Long achieved minor success in England, exhibiting intermittently with the Royal Academy of Arts from 1913 to 1929, but failed to obtain the recognition which he felt he deserved, especially compared with George Lambert. In 1918 Long began to learn etching at the Central School of Arts and Crafts, Holborn. His quality of line and tone had a natural affinity with the medium and he rapidly became an accomplished etcher. In 1920 he was elected an associate of the Royal Society of Painter-Etchers and Engravers and was foundation honorary secretary of the Society of Graphic Art.

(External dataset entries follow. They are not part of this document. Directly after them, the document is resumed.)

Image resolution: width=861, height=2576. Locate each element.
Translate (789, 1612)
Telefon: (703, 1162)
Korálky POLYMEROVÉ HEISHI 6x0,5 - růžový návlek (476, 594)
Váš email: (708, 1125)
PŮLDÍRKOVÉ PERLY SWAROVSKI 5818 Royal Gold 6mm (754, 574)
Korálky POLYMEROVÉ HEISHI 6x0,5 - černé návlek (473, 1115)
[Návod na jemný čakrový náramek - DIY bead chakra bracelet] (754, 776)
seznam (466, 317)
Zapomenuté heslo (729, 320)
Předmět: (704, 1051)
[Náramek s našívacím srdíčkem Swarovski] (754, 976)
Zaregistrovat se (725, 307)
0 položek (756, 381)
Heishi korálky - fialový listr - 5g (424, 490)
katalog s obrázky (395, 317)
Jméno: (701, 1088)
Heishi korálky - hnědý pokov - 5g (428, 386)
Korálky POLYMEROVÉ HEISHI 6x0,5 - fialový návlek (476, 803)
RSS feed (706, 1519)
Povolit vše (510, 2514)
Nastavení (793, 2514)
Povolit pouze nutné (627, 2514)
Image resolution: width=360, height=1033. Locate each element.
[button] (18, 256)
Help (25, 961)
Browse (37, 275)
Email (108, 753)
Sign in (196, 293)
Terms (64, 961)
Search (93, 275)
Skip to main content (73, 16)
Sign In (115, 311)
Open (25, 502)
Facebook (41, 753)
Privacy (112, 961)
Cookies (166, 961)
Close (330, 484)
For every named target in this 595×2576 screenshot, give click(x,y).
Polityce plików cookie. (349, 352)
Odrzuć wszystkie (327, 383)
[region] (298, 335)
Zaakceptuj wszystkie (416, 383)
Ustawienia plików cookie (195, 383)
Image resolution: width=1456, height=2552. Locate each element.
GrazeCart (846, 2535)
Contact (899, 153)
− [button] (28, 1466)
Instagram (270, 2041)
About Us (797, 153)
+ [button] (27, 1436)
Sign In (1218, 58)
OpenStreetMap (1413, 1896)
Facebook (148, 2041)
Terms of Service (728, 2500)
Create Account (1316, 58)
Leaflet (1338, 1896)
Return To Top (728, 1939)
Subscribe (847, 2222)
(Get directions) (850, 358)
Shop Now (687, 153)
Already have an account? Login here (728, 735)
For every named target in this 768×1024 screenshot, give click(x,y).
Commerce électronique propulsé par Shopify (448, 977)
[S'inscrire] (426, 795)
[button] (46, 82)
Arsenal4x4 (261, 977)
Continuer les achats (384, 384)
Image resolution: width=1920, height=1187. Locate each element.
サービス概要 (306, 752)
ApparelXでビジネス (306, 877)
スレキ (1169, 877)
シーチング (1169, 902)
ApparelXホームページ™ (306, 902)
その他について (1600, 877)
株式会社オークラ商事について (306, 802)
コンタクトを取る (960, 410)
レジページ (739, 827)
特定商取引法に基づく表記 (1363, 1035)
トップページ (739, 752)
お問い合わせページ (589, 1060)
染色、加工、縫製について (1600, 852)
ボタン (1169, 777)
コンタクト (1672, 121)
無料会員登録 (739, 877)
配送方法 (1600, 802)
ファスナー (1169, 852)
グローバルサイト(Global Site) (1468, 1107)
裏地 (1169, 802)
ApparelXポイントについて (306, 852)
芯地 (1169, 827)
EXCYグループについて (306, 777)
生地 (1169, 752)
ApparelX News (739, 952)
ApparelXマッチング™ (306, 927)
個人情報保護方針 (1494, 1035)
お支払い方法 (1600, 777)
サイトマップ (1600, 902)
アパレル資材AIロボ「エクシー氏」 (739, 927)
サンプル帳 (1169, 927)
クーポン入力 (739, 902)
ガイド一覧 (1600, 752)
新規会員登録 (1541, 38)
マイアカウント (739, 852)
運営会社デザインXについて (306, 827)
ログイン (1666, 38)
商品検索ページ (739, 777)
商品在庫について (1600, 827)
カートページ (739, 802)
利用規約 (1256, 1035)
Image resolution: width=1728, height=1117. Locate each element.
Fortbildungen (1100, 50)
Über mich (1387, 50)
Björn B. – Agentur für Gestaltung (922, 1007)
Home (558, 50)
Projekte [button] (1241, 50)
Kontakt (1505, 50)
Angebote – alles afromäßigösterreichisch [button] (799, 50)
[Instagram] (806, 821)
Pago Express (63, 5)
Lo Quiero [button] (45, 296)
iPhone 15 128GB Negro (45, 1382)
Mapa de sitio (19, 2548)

In 1921 Long returned to Australia for eighteen months, held successful exhibitions in Sydney and was a founding member of the Australian Painter-Etchers’ Society (later president). In 1925 he returned with his wife to settle at Lane Cove, with a caravan at Narrabeen and a studio in George Street. His pupil Donald Friend remembered him as ‘a very odd man indeed: envious, jealous, professionally and emotionally very timid: no close friends, only cronies. He yearned after the young, but discouraged actual friendliness. He was a debunker and “a knocker”. Very lonely I think’.
From 1912 he had been sending works to the Royal Art Society and on his return continued to favour it and taught at its school. He was a trustee of the Art Gallery in 1933-49 and strongly opposed the foundation of the Australian Academy of Art.
Long remained one of Australia’s leading etchers until the collapse of the etching boom in the mid-1930’s, when he turned again to painting. In 1938 and 1941 he won the Wynne prize for landscape painting. In 1952 Long and his wife left for London where he died on 23 January 1955 and was buried in Streatham cemetery.